X_train, X_test, y_train, y_test = train_test_split(
    X, y, test_size=0.3, stratify=y, random_state=42
)

plt.hist(y_train, bins=len(set(y)), alpha=0.7, label="Train")
plt.hist(y_test, bins=len(set(y)), alpha=0.7, label="Test")
plt.legend()
plt.title("Train vs Test Class Distribution")
plt.savefig("split_distribution.png")
print("Visualization saved as split_distribution.png")

2. Run the script.

python3 split_visualization.py

Output.

Visualization saved as split_distribution.png

A file named split_distribution.png will be created in your project directory. Open it, and you’ll see a histogram comparing class counts in the training and test sets.

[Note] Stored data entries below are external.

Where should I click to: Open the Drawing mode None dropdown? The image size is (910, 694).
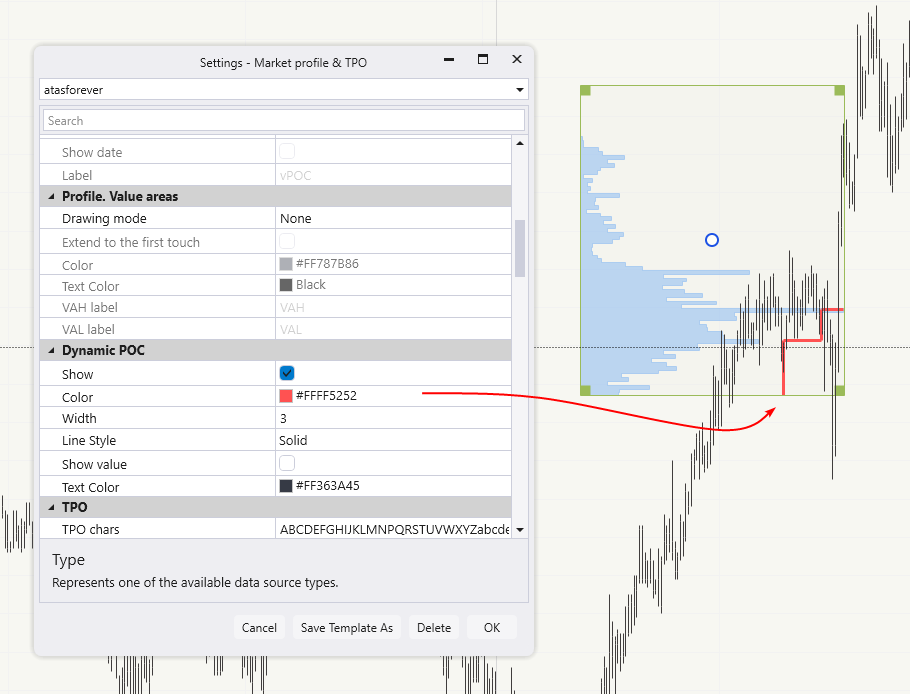pyautogui.click(x=394, y=218)
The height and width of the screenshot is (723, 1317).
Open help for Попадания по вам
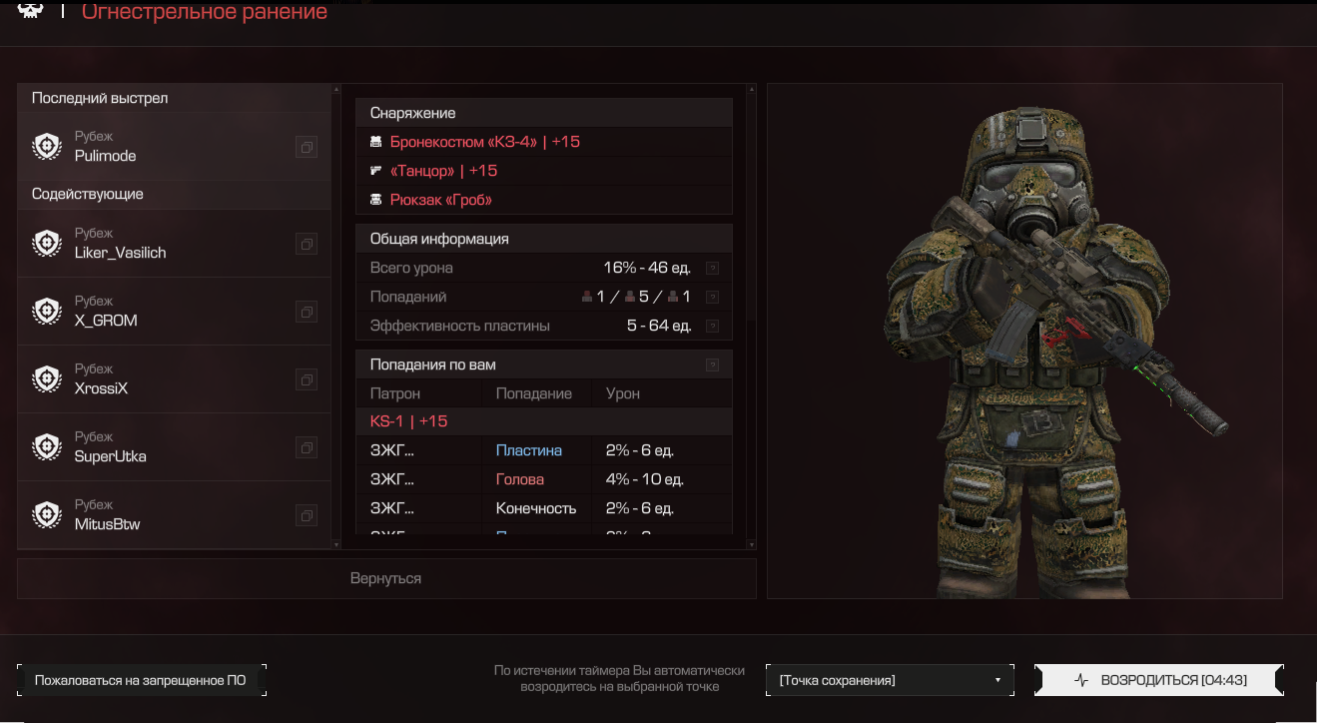click(712, 365)
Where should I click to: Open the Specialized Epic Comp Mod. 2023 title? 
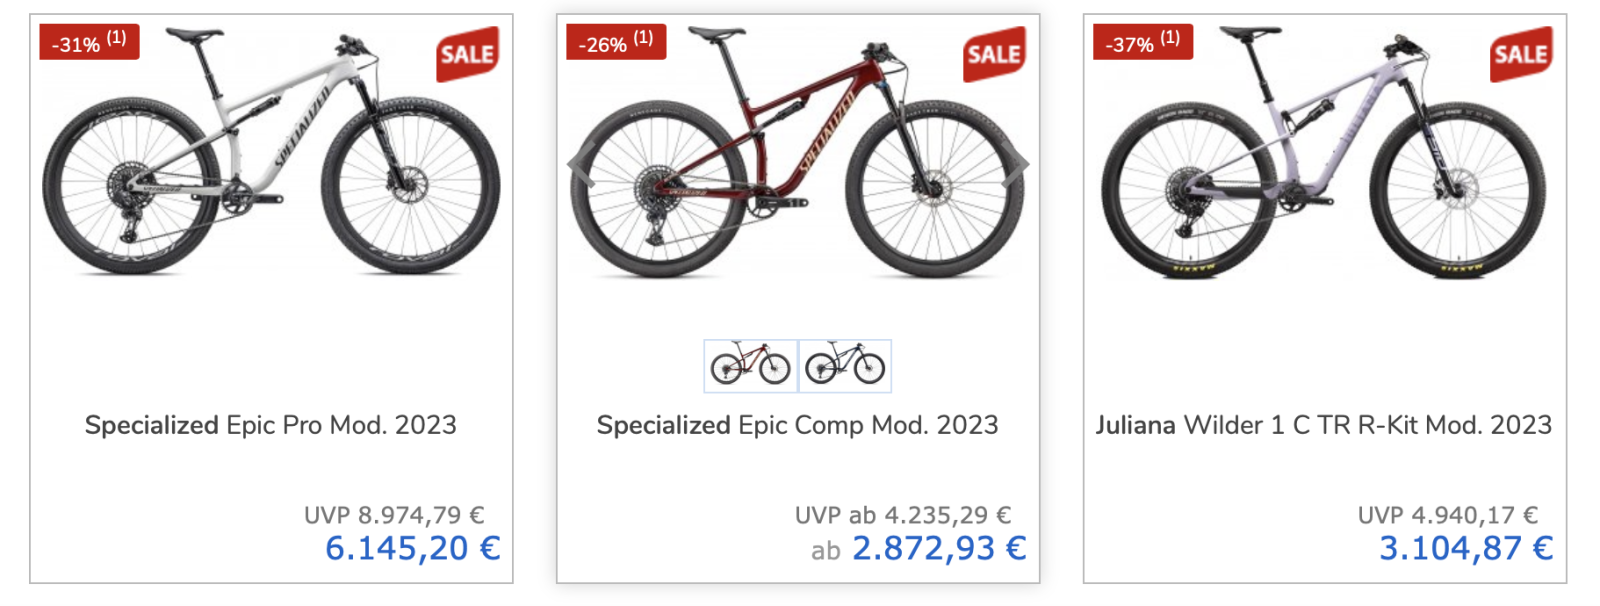(x=798, y=425)
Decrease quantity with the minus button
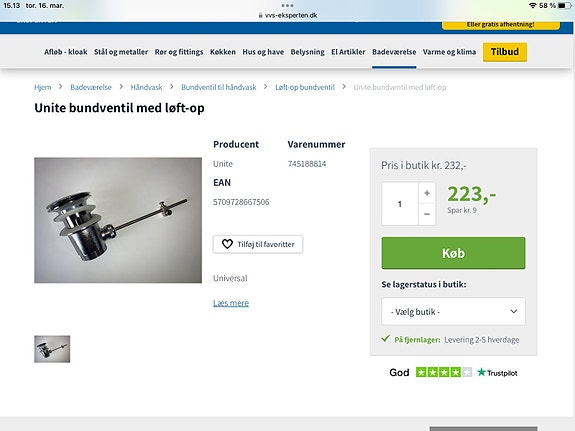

Step 7 – Train-Test Splits with PyTorch

So far, we’ve used scikit-learn for splitting datasets. But when working with deep learning in PyTorch, you’ll often load data into a TensorDataset and then split it using PyTorch utilities.

1. Create a script.

nano pytorch_split.py

Add the following code.

#!/usr/bin/env python3
import torch
from torch.utils.data import random_split, TensorDataset
from sklearn.datasets import load_iris

# --- Suggested Change Start ---
# For reproducible splits, set the PyTorch random seed
torch.manual_seed(42)
# --- Suggested Change End ---

iris = load_iris(as_frame=True)
X = torch.tensor(iris.data.values, dtype=torch.float32)
y = torch.tensor(iris.target.values, dtype=torch.long)

dataset = TensorDataset(X, y)

# 80/20 split
train_size = int(0.8 * len(dataset))
test_size = len(dataset) - train_size
train_dataset, test_dataset = random_split(dataset, [train_size, test_size])

print("Train samples:", len(train_dataset))
print("Test samples:", len(test_dataset))

2. Run the script.

python3 pytorch_split.py

Output.

Train samples: 120
Test samples: 30

Explanation

  • TensorDataset(X, y) → bundles features and labels into a dataset PyTorch can work with.
  • random_split → divides the dataset into train and test sets based on defined sizes.
  • The split is compatible with PyTorch’s DataLoader, making it easy to feed batches into your model.

This approach is very common in deep learning workflows where datasets are stored as tensors rather than Pandas DataFrames.

Conclusion

In this guide, you explored the different ways to split datasets for machine learning on an Ubuntu 24.04 GPU server. You started with a simple train-test split using scikit-learn, then moved to reproducible splits with fixed seeds, balanced stratified splits, and extended the process to include a validation set. You also learned how to visualize splits for better understanding and performed splits directly in PyTorch for deep learning workflows.